He was regarded as the top pitching prospect in the Astros' farm system. He was rated by Baseball America as having the best breaking pitch in the PCL, and the league's ninth best prospect.

During the 2006 season, Hirsh also kept an on-line journal on MiLB.com.

===2008–13: Rehab and trade to the New York Yankees===
In 2008, Hirsh tried to work back from his rotator cuff problems and rehab his shoulder after May 30 for the Colorado Springs Sky Sox in the Pacific Coast League. With reduced velocity, he was 4–4 in 18 games (17 starts), with a 5.80 ERA in 99.1 innings. The slow pace of his recovery made for what Hirsh admitted was "a very trying season. I was mentally defeated several times this year." He was still not fully recovered when the Rockies recalled him when rosters expanded in September.

Hirsh was sent to the minors to begin 2009. He went 6–7 with a 6.66 ERA in 20 games, 16 of them starts, for Colorado Springs before being traded to the New York Yankees on July 29 for a player to be named later. He was assigned to the Triple-A Scranton/Wilkes-Barre Yankees of the International League. Yankees manager Joe Girardi said the Yankees got Hirsh to add depth to their rotation. He was 4–0 for the team in 6 starts, with a 1.35 ERA.
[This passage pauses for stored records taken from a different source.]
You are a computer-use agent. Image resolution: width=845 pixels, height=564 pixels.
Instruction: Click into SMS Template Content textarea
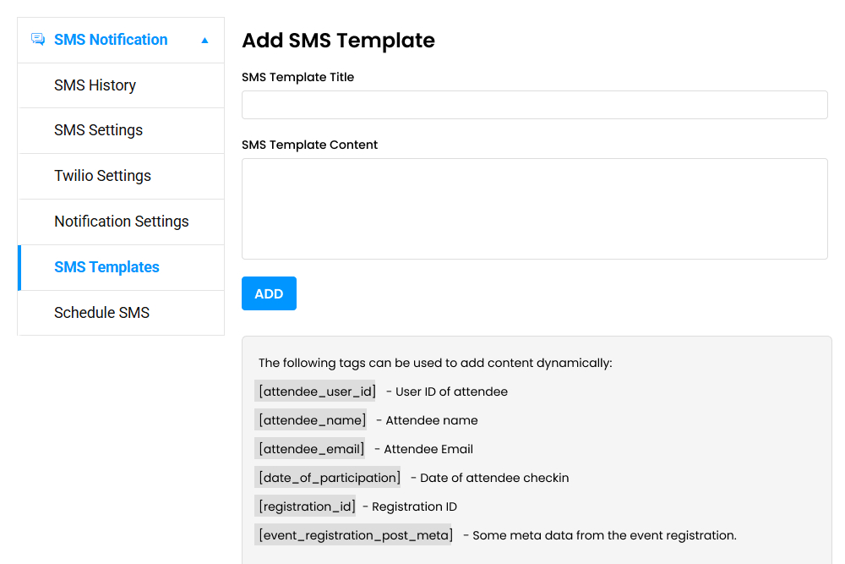[x=534, y=207]
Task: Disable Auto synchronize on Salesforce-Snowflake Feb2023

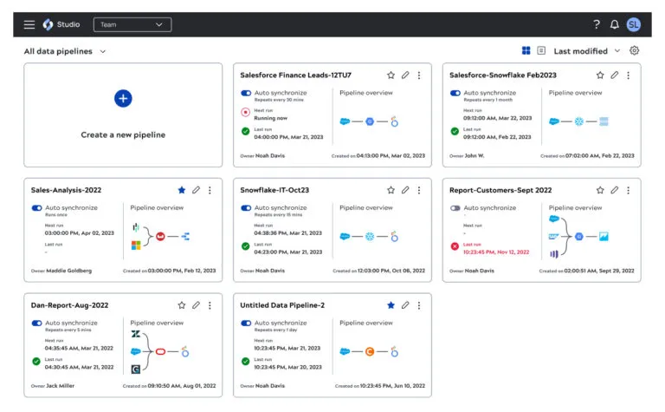Action: (x=455, y=93)
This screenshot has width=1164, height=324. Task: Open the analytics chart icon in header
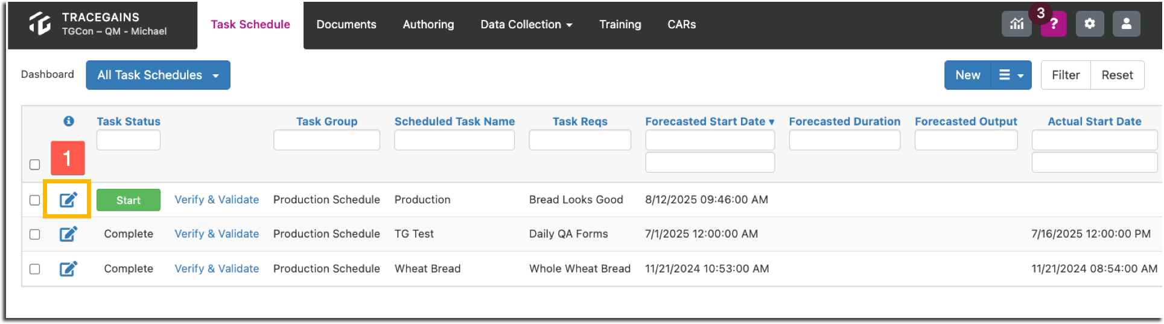pos(1017,24)
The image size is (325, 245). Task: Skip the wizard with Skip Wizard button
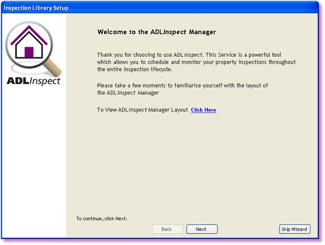(294, 229)
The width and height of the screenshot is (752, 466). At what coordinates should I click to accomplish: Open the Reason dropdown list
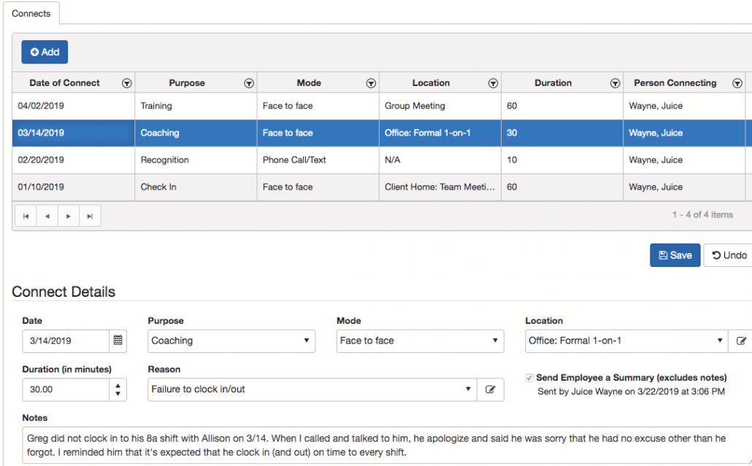point(312,389)
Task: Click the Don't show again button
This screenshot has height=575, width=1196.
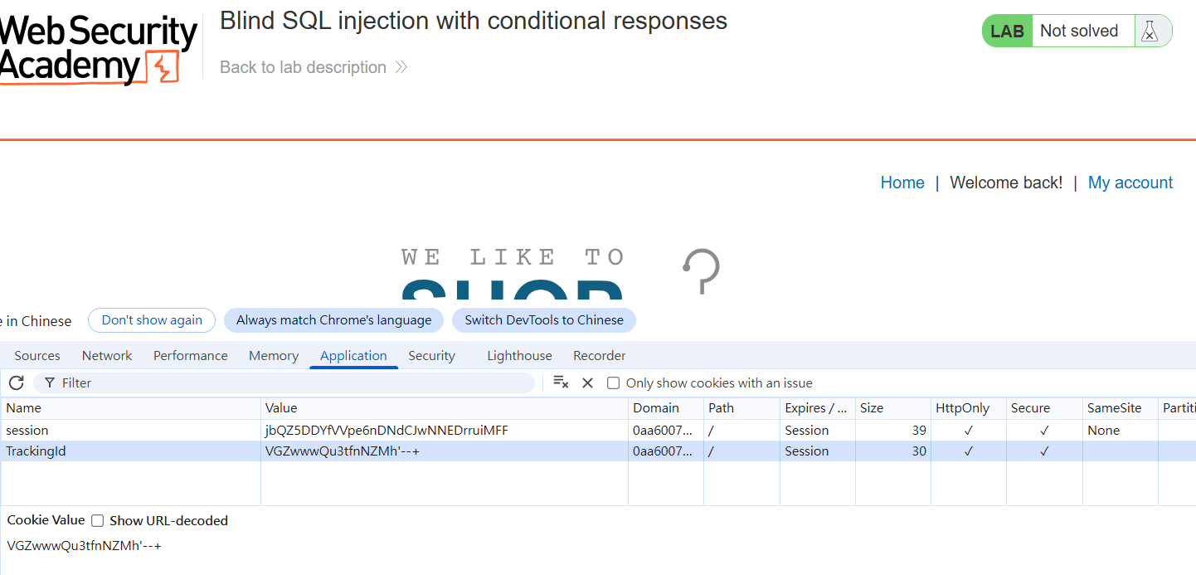Action: (x=152, y=320)
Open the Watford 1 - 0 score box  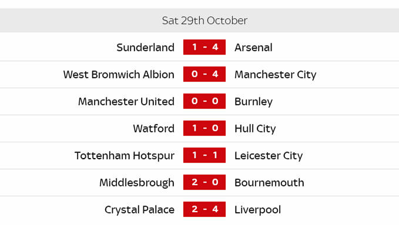click(204, 128)
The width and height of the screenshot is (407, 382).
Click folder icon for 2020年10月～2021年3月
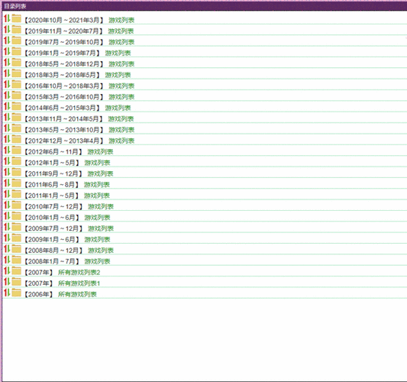click(x=16, y=18)
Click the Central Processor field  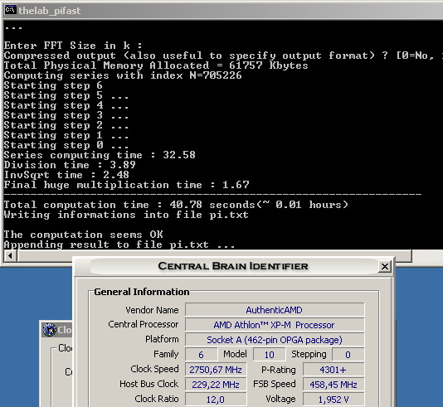pyautogui.click(x=275, y=325)

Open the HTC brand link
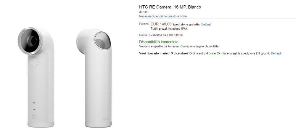click(145, 12)
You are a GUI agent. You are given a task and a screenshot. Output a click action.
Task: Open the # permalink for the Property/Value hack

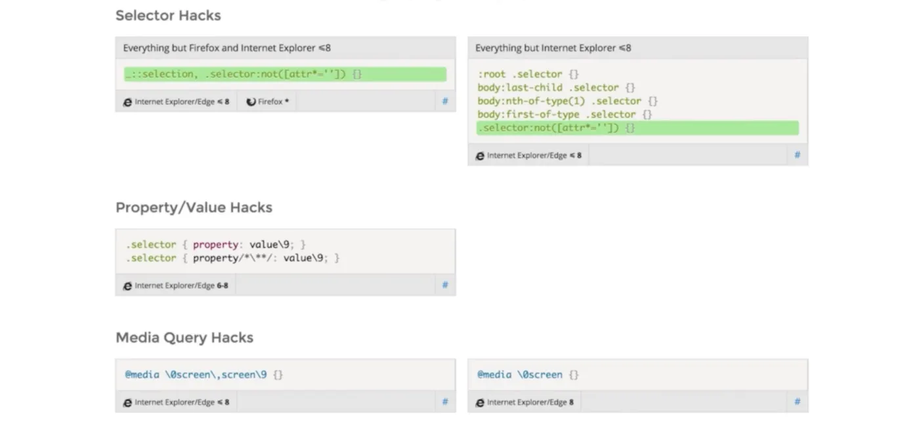(445, 285)
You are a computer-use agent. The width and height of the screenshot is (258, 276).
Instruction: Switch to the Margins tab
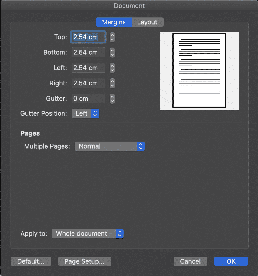[114, 22]
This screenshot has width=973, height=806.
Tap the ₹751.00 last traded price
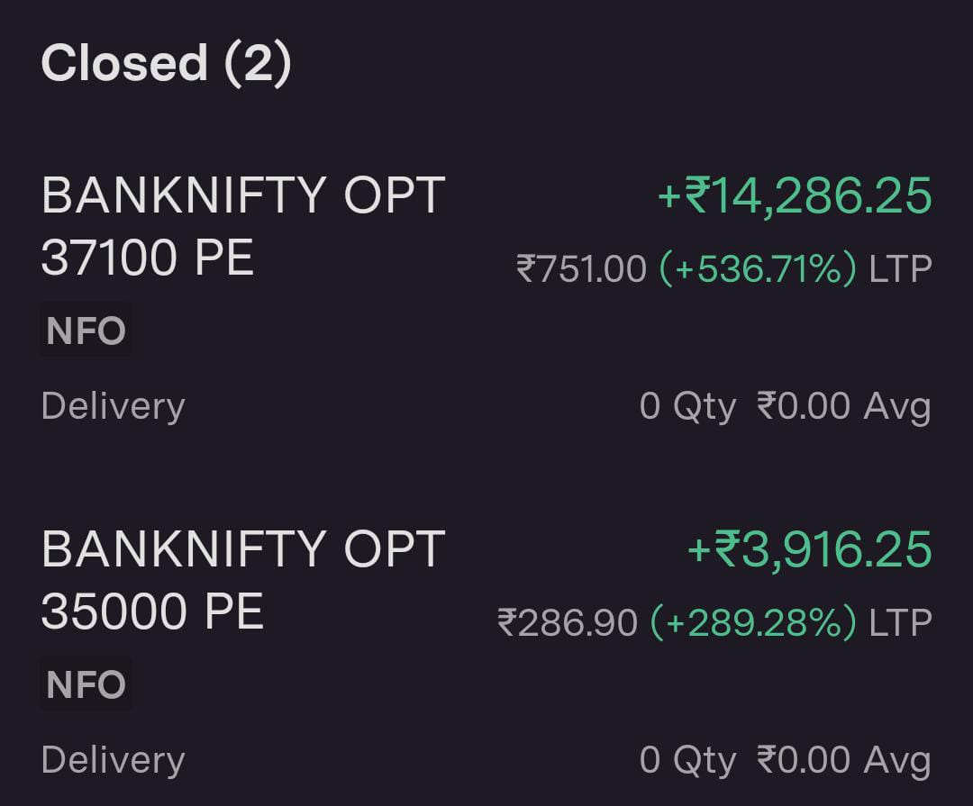(581, 268)
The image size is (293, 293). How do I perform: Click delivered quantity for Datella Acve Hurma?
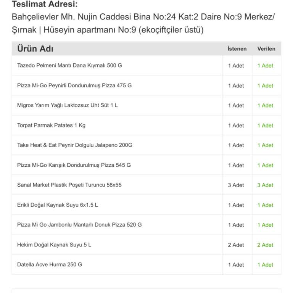(265, 265)
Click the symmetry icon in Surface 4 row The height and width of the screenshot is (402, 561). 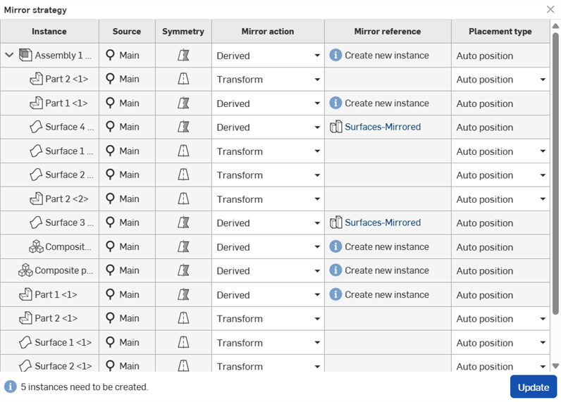183,127
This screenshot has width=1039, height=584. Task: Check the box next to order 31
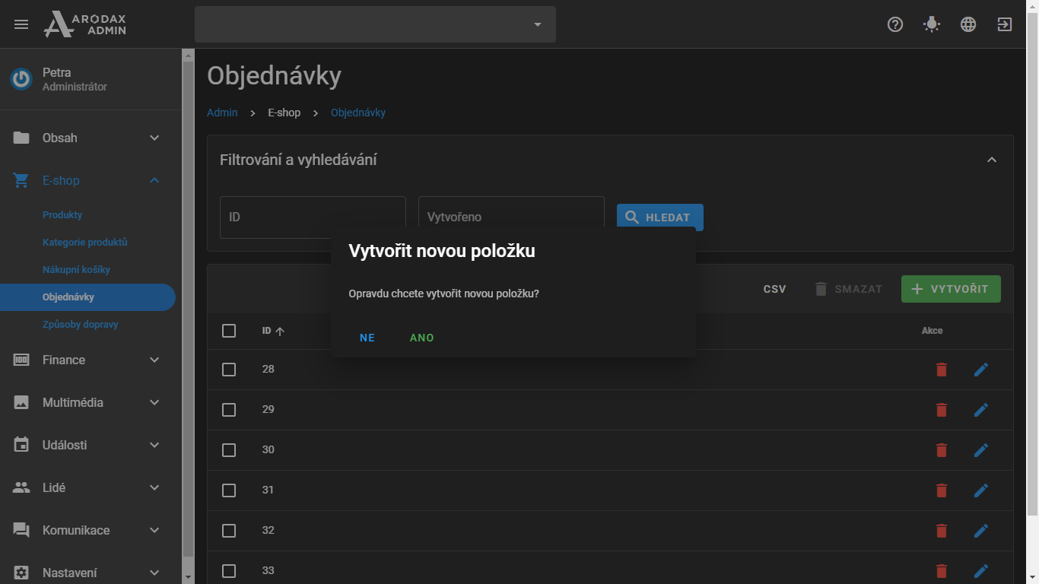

Hirsh pitched for Scranton/Wilkes-Barre again in 2010. In early August, he was named International League Pitcher of the Week. He finished 2010 with a 9–7 record in 19 starts and a 3.90 ERA with 95 strikeouts in 122 1/3 innings.

After not pitching in 2011 or 2012, Hirsh made one start for the Amarillo Sox of the independent American Association in 2013, allowing three runs in four innings but earning the win.

==Major leagues==
===Houston Astros (2006)===
Hirsh made his major league debut for the Astros on August 12, 2006, allowing four runs in four innings and taking the loss in a 6–3 defeat to the San Diego Padres. On August 17, he won his first game, allowing three runs in 5 1/3 innings in a 7–3 victory over the Milwaukee Brewers. In celebration, his teammates doused him with beer in the shower after the game. He started 9 games for the season, posting a 3–4 record, a 6.04 ERA, 29 strikeouts, and 22 walks in 44 2/3 innings. He held batters to a .231 batting average with runners in scoring position. On December 12, the Astros traded Hirsh, Willy Taveras, and Taylor Buchholz to the Colorado Rockies for Rockies pitchers Jason Jennings and Miguel Asencio.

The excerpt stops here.